What the exercise asks - Lines before the one containing "Where should I" are not wanted; restate the rest below word for word, through the last line, but drop any pictures.

== Data supplied

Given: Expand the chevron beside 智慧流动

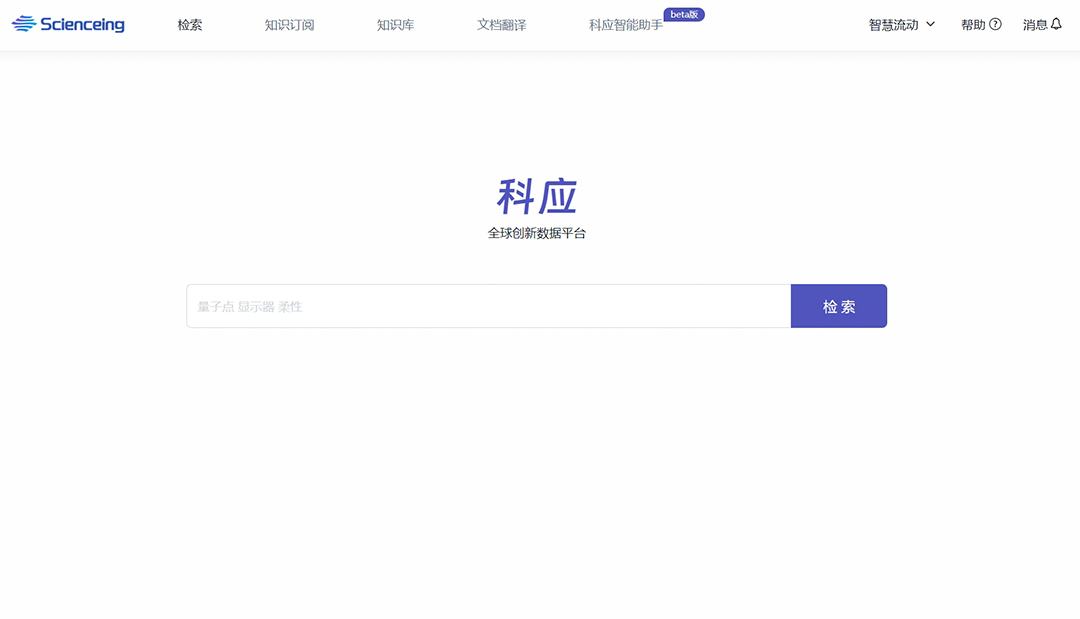Looking at the screenshot, I should tap(931, 24).
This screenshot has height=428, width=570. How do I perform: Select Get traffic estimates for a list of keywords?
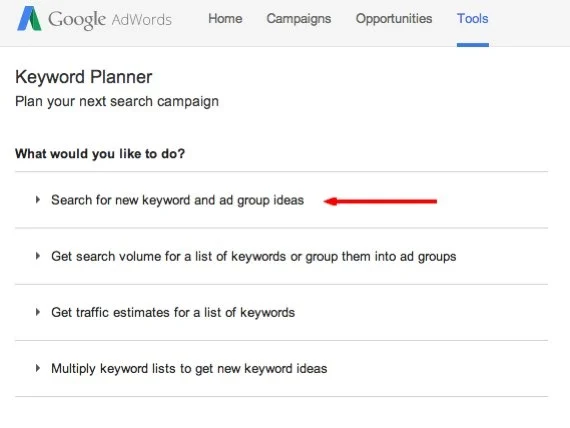coord(173,313)
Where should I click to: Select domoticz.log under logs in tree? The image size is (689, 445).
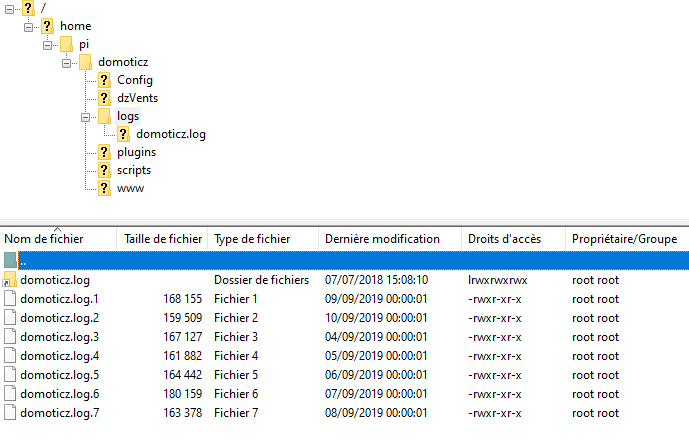coord(171,134)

====

Response to this task -
Where should I click to: Select domoticz.log under logs in tree? The image size is (689, 445).
coord(171,134)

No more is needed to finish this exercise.